## À FAIRE
1 – Répondez aux questions suivantes d'après l'entretien sur le conflit israélo-palestinien.
(a) Quelle fonction le locuteur exerce-t-il ?
(b) Pour quelles deux raisons le cessez-le-feu a-t-il été accepté ?
(c) Qu'est-ce que tous les Israéliens veulent, selon le locuteur ?
2 – Indiquez si chaque affirmation s'accorde avec l'entretien sur le conflit israélo-palestinien, en citant les mots qui permettent de trancher.
(a) Le locuteur pense que le conflit peut être réglé par les armes.
(b) Selon le locuteur, Arafat est le seul chef capable de tout arrêter d'un geste.
(c) Il y a un an, Arafat a accepté de donner son aval à l'existence d'une nation juive.
3 – Prolongez l'entretien sur le conflit israélo-palestinien au-delà de sa dernière phrase.

A l'époque, les dirigeants palestiniens m'avaient paru se rendre compte qu'après tant de
morts des deux côtés, le moment était venu de faire la
paix. Or, comme ministre de la Défense, ma conviction n'a pas changé: il n'y a pas de
solution militaire. Nous n'arriverons à un règlement du conflit israélo-palestinien
qu'en nous asseyant à une table de négociations. Dans
l'entourage d'Arafat certains dirigeants estiment que les Palestiniens doivent abandonner
le terrorisme et négocier. Il y en a même qui disent
qu'Arafat mène son peuple au désastre. Il y a un an, Arafat a découvert qu'il devait
donner son aval à l'existence d'une nation juive et il n'a pas pu s'y résigner:
«Attendons encore.»
Vous ne semblez pas croire au nouveau cessez-le-feu avec Yasser Arafat? Alors pourquoi
l'avoir conclu?
Nous avons accepté cette tentative de cessez-le-feu pour deux raisons. La première,
c'est que les Etats-Unis nous l'avaient demandé pour faciliter la mise sur pied de leur
coalition antiterroriste. La deuxième, c'est de prendre Arafat au mot. S'il est honnête,
s'il veut vraiment la trêve, alors pourquoi pas? Après, nous entrerions directement dans
l'application du
rapport Mitchell.
Arafat peut-il se faire obéir des extrémistes du Hamas et du Djihad islamique?
Le dirigeant palestinien le plus puissant, c'est toujours Yasser Arafat. Il est le seul
chef qui puisse tout arrêter d'un simple geste de la main. Même s'il lui faut un jour ou
deux pour être totalement obéi, quand Arafat veut, il peut. Mais on en revient toujours
à la même question: que veut-il vraiment? Au contraire, ce que veulent les Israéliens
est sans ambiguïté: membres du Likoud ou, comme moi, du Parti travailliste, nous voulons
tous la sécurité. Je veux que ma fille et ma petite-fille puissent sortir dans la rue
tranquillement et rentrer à la maison tranquillement. Ensuite, peu m'importent les
concessions pénibles qu'il faudra faire, je me battrai pour tout projet qui conduira à
la paix.

## DONNÉES BRUTES
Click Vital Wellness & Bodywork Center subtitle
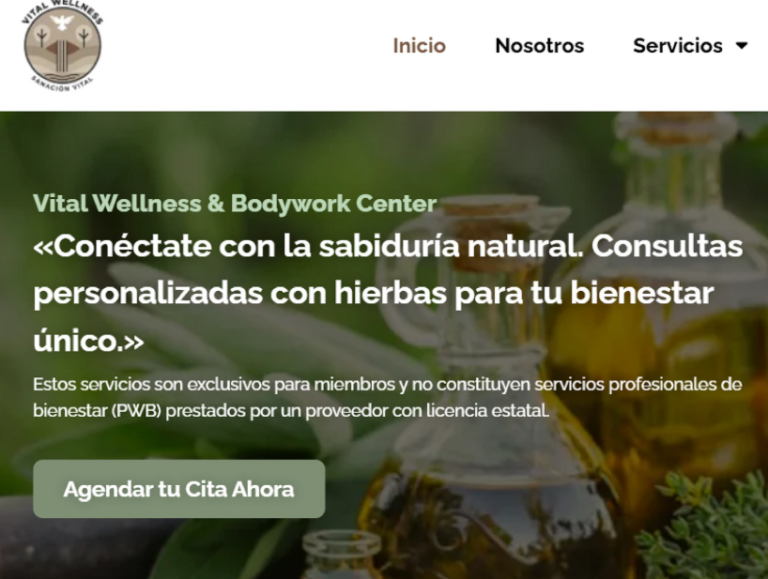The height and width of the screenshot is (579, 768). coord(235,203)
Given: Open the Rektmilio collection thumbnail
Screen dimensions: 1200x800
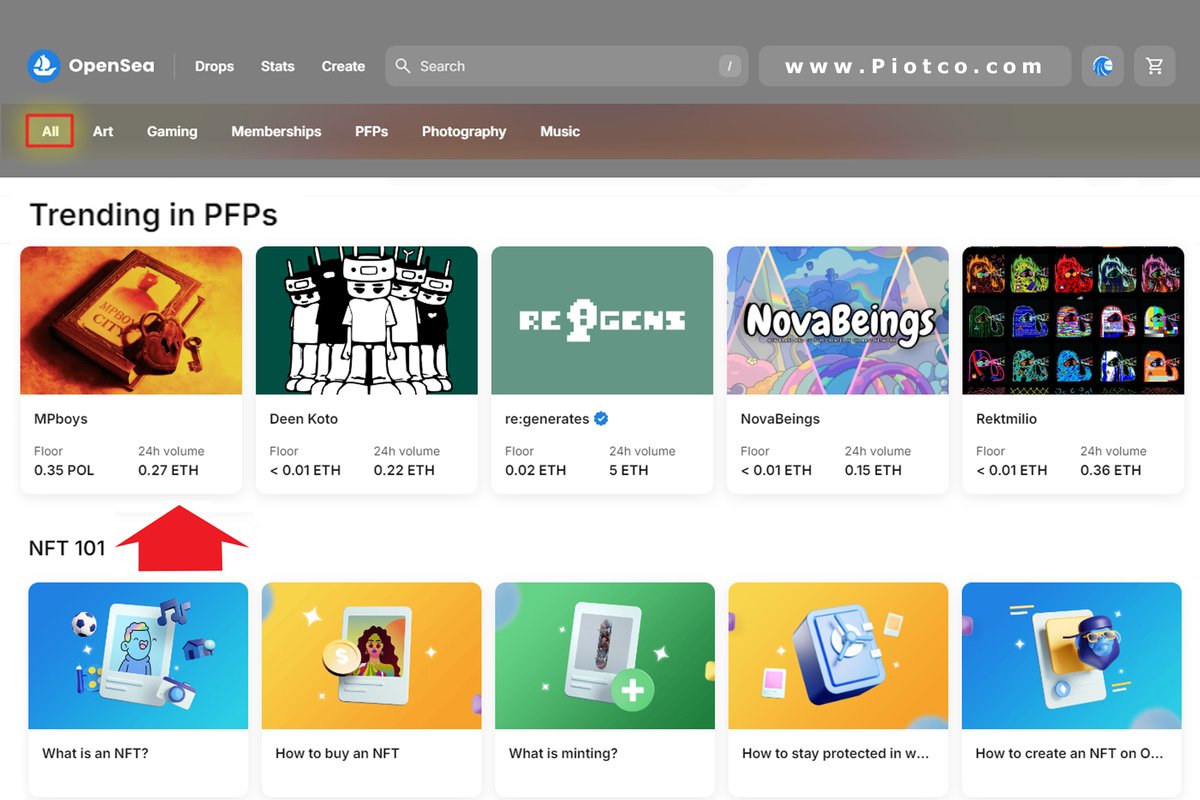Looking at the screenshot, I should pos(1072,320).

* * *

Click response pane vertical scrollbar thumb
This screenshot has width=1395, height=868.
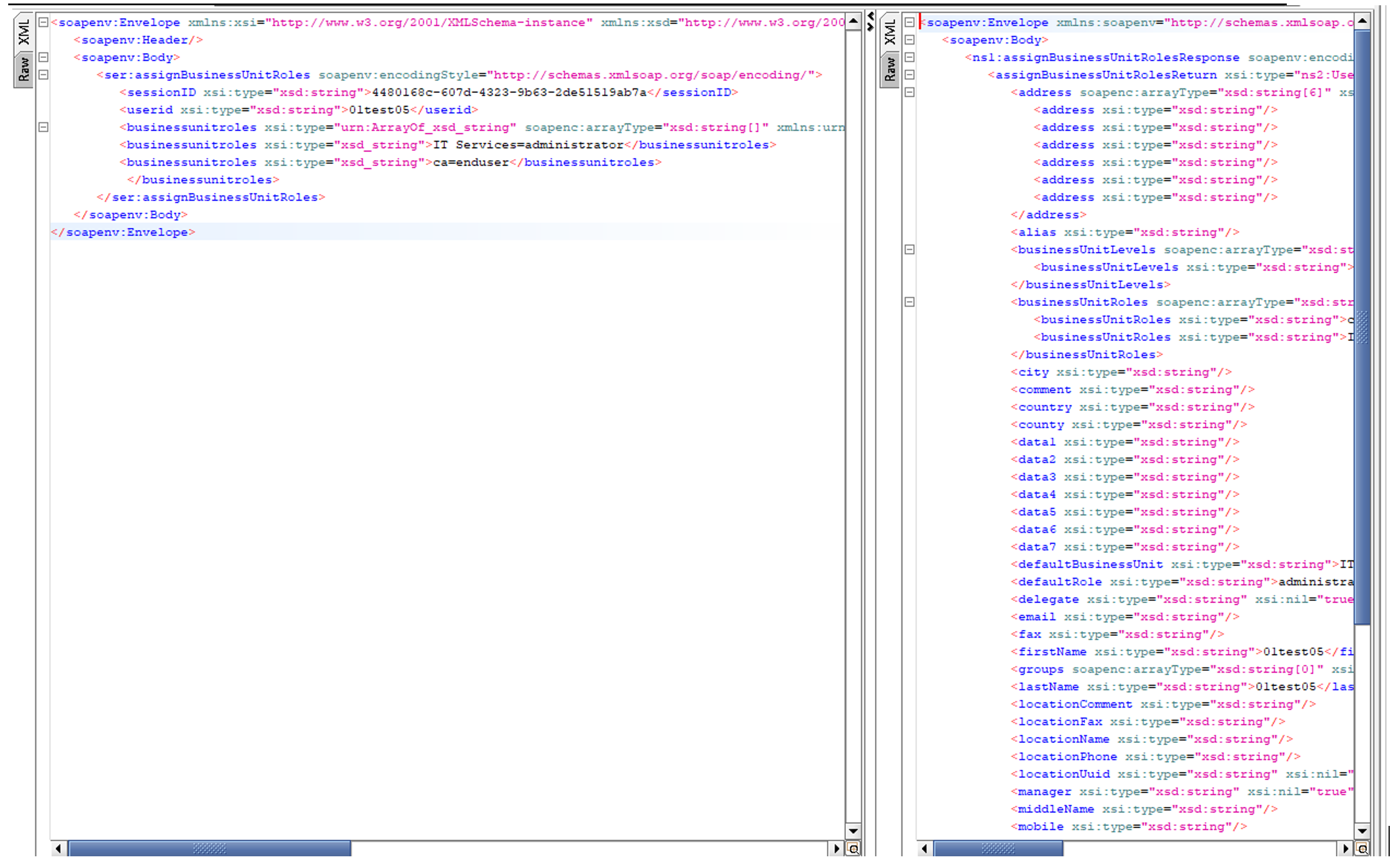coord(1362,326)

...

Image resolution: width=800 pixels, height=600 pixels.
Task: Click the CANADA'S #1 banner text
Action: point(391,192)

## CORRIGÉS
1 –
(a) Il est ministre de la Défense.
(b) Les États-Unis l'avaient demandé pour faciliter la mise sur pied de leur coalition antiterroriste, et il s'agissait de prendre Arafat au mot.
(c) Ils veulent tous la sécurité.

2 –
(a) Non : « il n'y a pas de solution militaire ».
(b) Oui : « Il est le seul chef qui puisse tout arrêter d'un simple geste de la main. »
(c) Non : « il n'a pas pu s'y résigner ».

3 –
Après l'attaque terroriste contre l'Amérique, Israël ne doit-il pas regarder au-delà
de son conflit avec les Palestiniens?
La scène régionale m'inquiète beaucoup. La Syrie est devenue une terre d'asile pour
toutes les organisations terroristes, y compris le Djihad
islamique palestinien, et le président Bachar el-Assad continue d'appuyer le Hezbollah
libanais. La Syrie peut-elle être acceptée dans la coalition
américaine si elle ne fait pas d'abord le ménage chez elle? J'espère aussi que les
Américains vont réaliser que la menace principale, c'est l'Iran. Non content de soutenir
le terrorisme, le régime de Téhéran s'équipe d'armes de destruction massives. Dans
quatre ans, en 2005, l'Iran pourra produire sa première bombe nucléaire.
Si les Etats-Unis frappent l'Afghanistan, ne craignez-vous pas que les intégristes se
vengent sur Israël?
Les événements du 11 septembre nous ont appris que, désormais, tout est possible.
Plusieurs hypothèses sont envisageables. Premièrement, une attaque contre Israël
semblable à celle subie par les Etats-Unis. Deuxièmement: la réaction du Hezbollah
serait immédiate, il lancerait des roquettes sur Israël. Enfin, si les Américains
interviennent en Irak, Bagdad se retournera
contre Israël: en 1991, des Scud avaient frappé Tel-Aviv alors que nous ne participions
pas à la guerre du Golfe. L'armée israélienne ne veut prendre aucun risque. Elle fera
face à toute éventualité.
Les Américains ont reproché à Israël de ne pas jouer le jeu de la coalition.
Et, après les représailles de Tsahal à Gaza, le Département d'Etat est allé jusqu'à
parler de «provocation». Vous sentez-vous coupable?
Cette déclaration du Département d'Etat est regrettable. Notre riposte était légitime.
Les Palestiniens avaient préparé une mine de 110-kilos de plastic qui, si elle avait
explosé, aurait pu tuer 20 de nos soldats. Heureusement
le bilan n'a été que de trois blessés. Mais les Palestiniens nous frappent toutes les
nuits. Notre bonne volonté ne peut pas être mise en doute. Il y a quarante-huit heures,
Arafat nous a demandé de laisser passer 450 de ses soldats pour essayer de rétablir
l'ordre à Rafah. Pas de discussion, nous avons ouvert la porte.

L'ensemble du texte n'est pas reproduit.